A bigger blow would be if additional large rental companies such as Enterprise – the largest car rental company in the country – were to significantly reduce purchases for an extended period or go bankrupt. The private company owns more than 2 million cars and trucks worldwide under its Enterprise Rent-A-Car, National Car Rental and Alamo Rent A Car brands.

“Although Hertz has a comparable share to Enterprise in the US airport rental market, it is comparatively small in the non-airport market, where Enterprise holds ~ 75% of the market,” writes Levy.

The coronavirus and measures to prevent it from spreading have devastated demand for air travel in the United States, which has had a significant impact on car rental companies that rely on airport operations. Covid-19 has cut air travel to the lowest levels since the 1950s, before the aircraft era, according to Airlines for America, an industry group that represents America’s largest carriers.

Alicante airport arrival hall with passengers, luggage on trolleys and Hertz and Europcar car rental station.

EyesWideOpen | Getty Images

Demand is starting to recover but is still far from normal levels for this time of the year.

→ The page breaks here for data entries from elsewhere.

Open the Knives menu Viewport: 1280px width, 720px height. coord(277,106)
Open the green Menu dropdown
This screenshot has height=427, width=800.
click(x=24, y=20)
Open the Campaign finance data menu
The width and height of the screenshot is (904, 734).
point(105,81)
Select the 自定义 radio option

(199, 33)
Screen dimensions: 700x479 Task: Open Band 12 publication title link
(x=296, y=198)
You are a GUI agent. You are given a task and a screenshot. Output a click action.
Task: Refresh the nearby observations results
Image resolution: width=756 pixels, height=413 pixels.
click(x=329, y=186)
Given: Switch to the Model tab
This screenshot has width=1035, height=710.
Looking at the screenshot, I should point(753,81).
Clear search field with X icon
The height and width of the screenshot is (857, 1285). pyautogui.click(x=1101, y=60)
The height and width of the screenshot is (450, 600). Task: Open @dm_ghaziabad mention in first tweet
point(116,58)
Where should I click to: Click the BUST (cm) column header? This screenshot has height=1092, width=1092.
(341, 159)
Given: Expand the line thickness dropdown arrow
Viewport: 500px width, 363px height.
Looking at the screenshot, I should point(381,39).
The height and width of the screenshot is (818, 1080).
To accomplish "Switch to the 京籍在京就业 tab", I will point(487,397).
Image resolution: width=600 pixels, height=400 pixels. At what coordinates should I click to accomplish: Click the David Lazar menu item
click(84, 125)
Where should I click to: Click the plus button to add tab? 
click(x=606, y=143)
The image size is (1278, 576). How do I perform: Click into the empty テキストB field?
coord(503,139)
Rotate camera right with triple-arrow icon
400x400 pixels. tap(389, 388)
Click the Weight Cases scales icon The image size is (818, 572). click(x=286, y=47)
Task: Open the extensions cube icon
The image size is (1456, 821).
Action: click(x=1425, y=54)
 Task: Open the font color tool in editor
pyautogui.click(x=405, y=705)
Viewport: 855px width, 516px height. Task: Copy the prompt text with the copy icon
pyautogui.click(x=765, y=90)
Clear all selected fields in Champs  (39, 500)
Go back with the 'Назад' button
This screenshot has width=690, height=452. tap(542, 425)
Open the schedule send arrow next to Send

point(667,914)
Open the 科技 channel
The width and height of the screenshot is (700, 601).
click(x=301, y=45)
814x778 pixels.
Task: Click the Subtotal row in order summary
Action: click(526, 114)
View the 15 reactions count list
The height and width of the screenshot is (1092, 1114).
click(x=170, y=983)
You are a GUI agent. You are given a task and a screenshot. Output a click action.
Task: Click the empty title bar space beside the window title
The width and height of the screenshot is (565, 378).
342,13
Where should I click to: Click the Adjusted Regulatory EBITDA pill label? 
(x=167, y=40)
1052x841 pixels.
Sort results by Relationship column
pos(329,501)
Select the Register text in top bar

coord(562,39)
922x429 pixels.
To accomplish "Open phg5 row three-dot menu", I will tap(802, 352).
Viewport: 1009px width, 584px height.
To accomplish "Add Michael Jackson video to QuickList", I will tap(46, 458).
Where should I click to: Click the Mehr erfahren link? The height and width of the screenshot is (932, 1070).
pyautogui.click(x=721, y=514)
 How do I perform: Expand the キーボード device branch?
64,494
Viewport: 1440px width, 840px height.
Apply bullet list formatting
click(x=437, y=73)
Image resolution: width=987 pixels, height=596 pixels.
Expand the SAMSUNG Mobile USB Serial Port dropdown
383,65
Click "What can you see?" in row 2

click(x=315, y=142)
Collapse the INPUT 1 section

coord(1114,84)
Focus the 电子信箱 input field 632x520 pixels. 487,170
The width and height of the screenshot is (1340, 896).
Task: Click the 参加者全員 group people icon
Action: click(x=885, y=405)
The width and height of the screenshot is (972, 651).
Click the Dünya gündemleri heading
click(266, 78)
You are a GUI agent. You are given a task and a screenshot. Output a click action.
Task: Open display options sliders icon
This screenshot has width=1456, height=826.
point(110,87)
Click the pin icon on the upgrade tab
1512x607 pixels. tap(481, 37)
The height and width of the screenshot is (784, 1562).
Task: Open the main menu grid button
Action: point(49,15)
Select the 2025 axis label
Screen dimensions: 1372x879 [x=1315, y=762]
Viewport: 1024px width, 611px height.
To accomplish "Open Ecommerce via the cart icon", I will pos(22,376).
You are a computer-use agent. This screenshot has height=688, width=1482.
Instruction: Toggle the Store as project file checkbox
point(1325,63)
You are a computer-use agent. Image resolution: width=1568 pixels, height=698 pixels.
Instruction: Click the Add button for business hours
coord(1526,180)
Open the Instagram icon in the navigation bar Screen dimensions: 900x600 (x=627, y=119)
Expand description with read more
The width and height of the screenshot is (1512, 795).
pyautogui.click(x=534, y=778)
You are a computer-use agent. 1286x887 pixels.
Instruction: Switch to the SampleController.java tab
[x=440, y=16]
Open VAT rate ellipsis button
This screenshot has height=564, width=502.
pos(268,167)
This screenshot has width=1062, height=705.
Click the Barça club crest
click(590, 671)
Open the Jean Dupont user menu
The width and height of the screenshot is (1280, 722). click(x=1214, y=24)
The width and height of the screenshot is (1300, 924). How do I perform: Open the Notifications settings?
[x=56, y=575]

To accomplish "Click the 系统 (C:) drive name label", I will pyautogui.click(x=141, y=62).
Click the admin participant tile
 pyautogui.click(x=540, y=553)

During Memorial Day weekend, the traditional kickoff of the peak season for spring and summer travel, 1.2 million people passed through security checkpoints at US airports, more than triple the level of a month before but down 87% compared to the same dates in 2019.

Hertz filed for bankruptcy last Friday, followed by Advantage Holdco – the parent company of Advantage Rent A Car, E-Z Rent A Car and several affiliates – filing for Chapter 11 on Tuesday evening. The two companies cited the decline in travel devastating their businesses as reasons for their deposits.

As a result of the drop in travel, automotive research company IHS Markit does not expect a “solid recovery” in fleet vehicle sales, including rental, until 2022.

“Our base scenario does not anticipate business trips to return until the last quarter of the year and leisure travel sometime in 2021,” said Guido Vildozo, senior director of vehicle sales forecasting light for the Americas for IHS Markit. . “The fleet has serious implications for the next year and a half. “

– CNBC’s Leslie Josephs contributed to this report.